> [Direction]
Write out every line of the data below as a numbered list, leaving out any blank lines.

— Begin Stored rows —

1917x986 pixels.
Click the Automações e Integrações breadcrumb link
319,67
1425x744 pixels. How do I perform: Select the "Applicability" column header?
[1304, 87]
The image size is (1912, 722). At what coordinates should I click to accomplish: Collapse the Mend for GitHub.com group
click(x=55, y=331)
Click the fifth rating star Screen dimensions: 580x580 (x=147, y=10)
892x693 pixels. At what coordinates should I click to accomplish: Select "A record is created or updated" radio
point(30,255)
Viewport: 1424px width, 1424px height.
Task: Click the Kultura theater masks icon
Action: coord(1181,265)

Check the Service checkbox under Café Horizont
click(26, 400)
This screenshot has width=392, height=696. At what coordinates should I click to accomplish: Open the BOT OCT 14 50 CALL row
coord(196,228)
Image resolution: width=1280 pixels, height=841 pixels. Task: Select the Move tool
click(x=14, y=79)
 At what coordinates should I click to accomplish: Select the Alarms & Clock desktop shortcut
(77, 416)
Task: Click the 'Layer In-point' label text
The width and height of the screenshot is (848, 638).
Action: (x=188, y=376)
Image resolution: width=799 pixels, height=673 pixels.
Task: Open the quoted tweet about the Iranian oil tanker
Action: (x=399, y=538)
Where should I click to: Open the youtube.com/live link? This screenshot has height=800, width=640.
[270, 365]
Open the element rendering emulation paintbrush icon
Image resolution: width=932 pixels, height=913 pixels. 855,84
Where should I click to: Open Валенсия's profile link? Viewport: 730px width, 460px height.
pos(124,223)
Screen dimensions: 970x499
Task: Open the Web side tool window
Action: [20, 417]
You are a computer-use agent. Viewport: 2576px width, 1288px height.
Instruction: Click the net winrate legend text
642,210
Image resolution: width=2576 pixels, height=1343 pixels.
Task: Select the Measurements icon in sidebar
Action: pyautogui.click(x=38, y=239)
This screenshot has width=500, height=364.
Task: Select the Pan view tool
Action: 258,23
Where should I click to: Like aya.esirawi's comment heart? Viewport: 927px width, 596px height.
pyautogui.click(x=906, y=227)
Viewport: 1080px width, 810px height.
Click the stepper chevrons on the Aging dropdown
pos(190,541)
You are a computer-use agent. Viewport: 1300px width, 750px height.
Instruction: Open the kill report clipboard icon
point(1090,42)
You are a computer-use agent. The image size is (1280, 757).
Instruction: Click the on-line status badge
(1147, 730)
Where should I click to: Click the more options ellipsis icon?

— End Stored rows —

> [Worked solution]
1. 1917x986 pixels.
2. Click the Automações e Integrações breadcrumb link
3. 319,67
4. 1425x744 pixels. How do I perform: Select the "Applicability" column header?
5. [1304, 87]
6. The image size is (1912, 722). At what coordinates should I click to accomplish: Collapse the Mend for GitHub.com group
7. click(x=55, y=331)
8. Click the fifth rating star Screen dimensions: 580x580 (x=147, y=10)
9. 892x693 pixels. At what coordinates should I click to accomplish: Select "A record is created or updated" radio
10. point(30,255)
11. Viewport: 1424px width, 1424px height.
12. Task: Click the Kultura theater masks icon
13. Action: coord(1181,265)
14. Check the Service checkbox under Café Horizont
15. click(26, 400)
16. This screenshot has width=392, height=696. At what coordinates should I click to accomplish: Open the BOT OCT 14 50 CALL row
17. coord(196,228)
18. Image resolution: width=1280 pixels, height=841 pixels. Task: Select the Move tool
19. click(x=14, y=79)
20.  At what coordinates should I click to accomplish: Select the Alarms & Clock desktop shortcut
21. (77, 416)
22. Task: Click the 'Layer In-point' label text
23. The width and height of the screenshot is (848, 638).
24. Action: (x=188, y=376)
25. Image resolution: width=799 pixels, height=673 pixels.
26. Task: Open the quoted tweet about the Iranian oil tanker
27. Action: (x=399, y=538)
28. Where should I click to: Open the youtube.com/live link? This screenshot has height=800, width=640.
29. [270, 365]
30. Open the element rendering emulation paintbrush icon
31. Image resolution: width=932 pixels, height=913 pixels. 855,84
32. Where should I click to: Open Валенсия's profile link? Viewport: 730px width, 460px height.
33. pos(124,223)
34. Screen dimensions: 970x499
35. Task: Open the Web side tool window
36. Action: [20, 417]
37. You are a computer-use agent. Viewport: 2576px width, 1288px height.
38. Instruction: Click the net winrate legend text
39. 642,210
40. Image resolution: width=2576 pixels, height=1343 pixels.
41. Task: Select the Measurements icon in sidebar
42. Action: pyautogui.click(x=38, y=239)
43. This screenshot has width=500, height=364.
44. Task: Select the Pan view tool
45. Action: 258,23
46. Where should I click to: Like aya.esirawi's comment heart? Viewport: 927px width, 596px height.
47. pyautogui.click(x=906, y=227)
48. Viewport: 1080px width, 810px height.
49. Click the stepper chevrons on the Aging dropdown
50. pos(190,541)
51. You are a computer-use agent. Viewport: 1300px width, 750px height.
52. Instruction: Open the kill report clipboard icon
53. point(1090,42)
54. You are a computer-use agent. The image size is (1280, 757).
55. Instruction: Click the on-line status badge
56. (1147, 730)
57. Where should I click to: Click the more options ellipsis icon?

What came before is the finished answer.